▶ **TEXTE PRÉSENTÉ**
***

Dommage, le 49.3 est passé par là et un amendement du gouvernement a tout simplement supprimé l’article 28 bis sous prétexte que le sujet était socialement complexe et les enjeux financiers importants. Les avantages sociaux et culturels dont bénéficient les salariés qui accèdent aux comités d’entreprises représenteraient ainsi une « perte » évaluée à 1 milliard d'euros de cotisations pour la Sécurité sociale, selon la grille de lecture du ministère des Finances. Après bilan et concertation avec les partenaires sociaux et les acteurs économiques de ce secteur d'activité, le gouvernement renvoie donc au projet de loi de finance de la Sécurité sociale 2017. En attendant, ces avantages aux salariés distribués par les directions en l’absence de comités d’entreprise et exonérés de cotisations sociales sous prétexte qu’ils relèvent de l’action sociale et culturelle restent une « tolérance ministérielle »… L’article 28 bis avait le mérite de faire rentrer cette notion dans le droit du travail.
L’article 28 bis balayait la circulaire de la Sécurité sociale à géométrie variable qui cadre aujourd’hui les conditions d’exonérations. Comment ? En proposant un forfait de base à 10 % (322 €) du plafond mensuel de la Sécurité sociale, contre 5% (161 €) aujourd'hui. Ce forfait passant à 20 % (644 €) à partir du premier enfant. Du prêt-à-distribuer.
Un forfait sécurisé serait-il un levier de développement des avantages aux salariés dans les TPE ? Avec quelles conséquences sur l’évolution des salaires et sur les primes ?
Voilà qui mérite effectivement une concertation préalable avec les partenaires sociaux à l’approche des élections professionnelles dans les TPE, qui se dérouleront en décembre prochain. Dans ce contexte, la CGT porte la revendication d’un droit à des activités sociales, culturelles et sportives pour tous.

***

▶ **MATÉRIEL FOURNI**
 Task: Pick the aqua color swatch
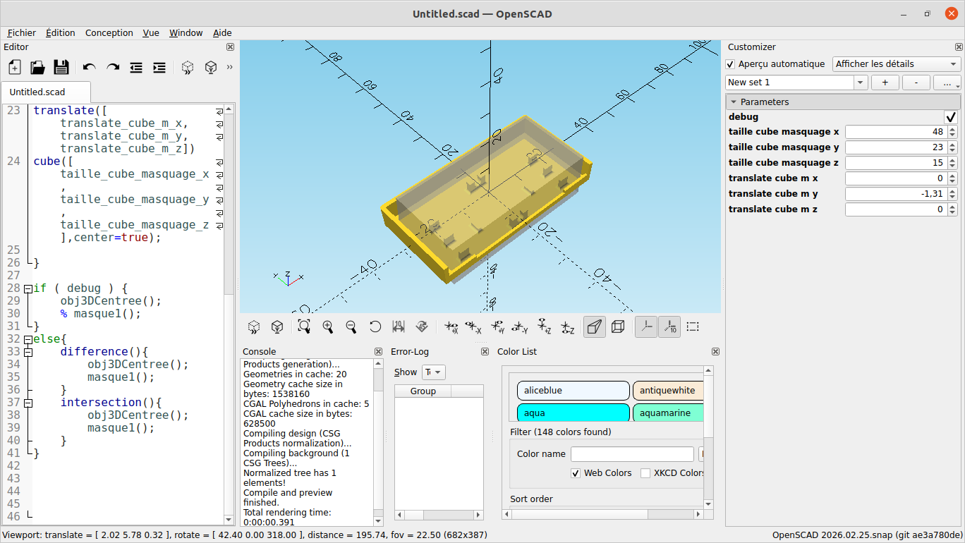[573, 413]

***

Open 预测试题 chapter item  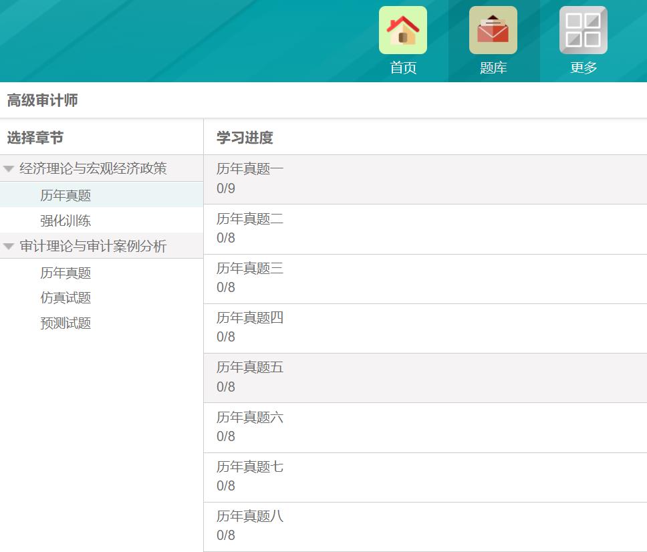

***

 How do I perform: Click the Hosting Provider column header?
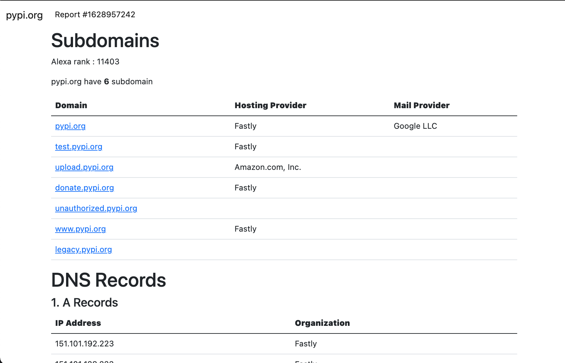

***

▶ **CONSIGNES**
**a.** D'après le texte sur l'article 28 bis, à combien le ministère des Finances évalue-t-il la « perte » de cotisations pour la Sécurité sociale ?
**b.** Relevez tous les montants exprimés en euros dans le texte sur l'article 28 bis.
**c.** Recopiez le texte sur l'article 28 bis depuis « L’article 28 bis balayait » jusqu'à « sportives pour tous. » inclus.
Le matériel fourni ne joue aucun rôle dans cet exercice.

▶ **CORRIGÉ**
**a.** À 1 milliard d'euros.

**b.** 1 milliard d'euros ; 322 € ; 161 € ; 644 €

**c.**
L’article 28 bis balayait la circulaire de la Sécurité sociale à géométrie variable qui cadre aujourd’hui les conditions d’exonérations. Comment ? En proposant un forfait de base à 10 % (322 €) du plafond mensuel de la Sécurité sociale, contre 5% (161 €) aujourd'hui. Ce forfait passant à 20 % (644 €) à partir du premier enfant. Du prêt-à-distribuer.
Un forfait sécurisé serait-il un levier de développement des avantages aux salariés dans les TPE ? Avec quelles conséquences sur l’évolution des salaires et sur les primes ?
Voilà qui mérite effectivement une concertation préalable avec les partenaires sociaux à l’approche des élections professionnelles dans les TPE, qui se dérouleront en décembre prochain. Dans ce contexte, la CGT porte la revendication d’un droit à des activités sociales, culturelles et sportives pour tous.